Tightening your stomach muscles and ensuring it shows involves 2 things: diet and exercise.
You have to learn how to make good nutritional choices. Exercise will help you strengthen your core and engage your stomach muscles.
To tighten your stomach muscles fast in 2 weeks, the following are what you should do.
Losing fat majorly depends on your diet. While you cannot spot reduce fat on your belly, overall fat loss will lead to a better-looking stomach.
This doesn’t mean you should starve yourself. Starving will only prep your body to regain the fat eventually.
Instead, cut off or reduce food high in carbohydrates and unhealthy fat while adding foods low in carbohydrates and high in fiber content to your diet.
While sugars are sweet, they contribute to fat increase fast. Carbonated drinks and refined carbs are packed with lots of sugars. Calorie-free soda contributes too.

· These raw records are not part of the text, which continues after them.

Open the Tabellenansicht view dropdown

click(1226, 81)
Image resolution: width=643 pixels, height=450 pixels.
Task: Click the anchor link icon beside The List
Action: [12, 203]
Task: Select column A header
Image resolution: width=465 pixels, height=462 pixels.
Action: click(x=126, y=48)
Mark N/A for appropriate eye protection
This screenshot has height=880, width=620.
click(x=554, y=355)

Reduce how much sugar you take and substitute with better fluid intake and diet for quick results.
A gram of alcohol has 7 calories. What this means is that alcohol can be fattening. It contains as much as a carbonated soft drink.
Red wine contains twice that. Drinking heavily can increase your midsection by giving you a beer belly.
Reduce your alcohol intake so that you can effectively lose fat.
If you’re not the type to count calories and watch your diet very strictly, try intermittent fasting. In intermittent fasting, you switch between fasting and eating periodically.
You can fast for 24 hours straight, thrice-weekly, or use the 16/8 method. Eight represents an 8-hour window where you can eat.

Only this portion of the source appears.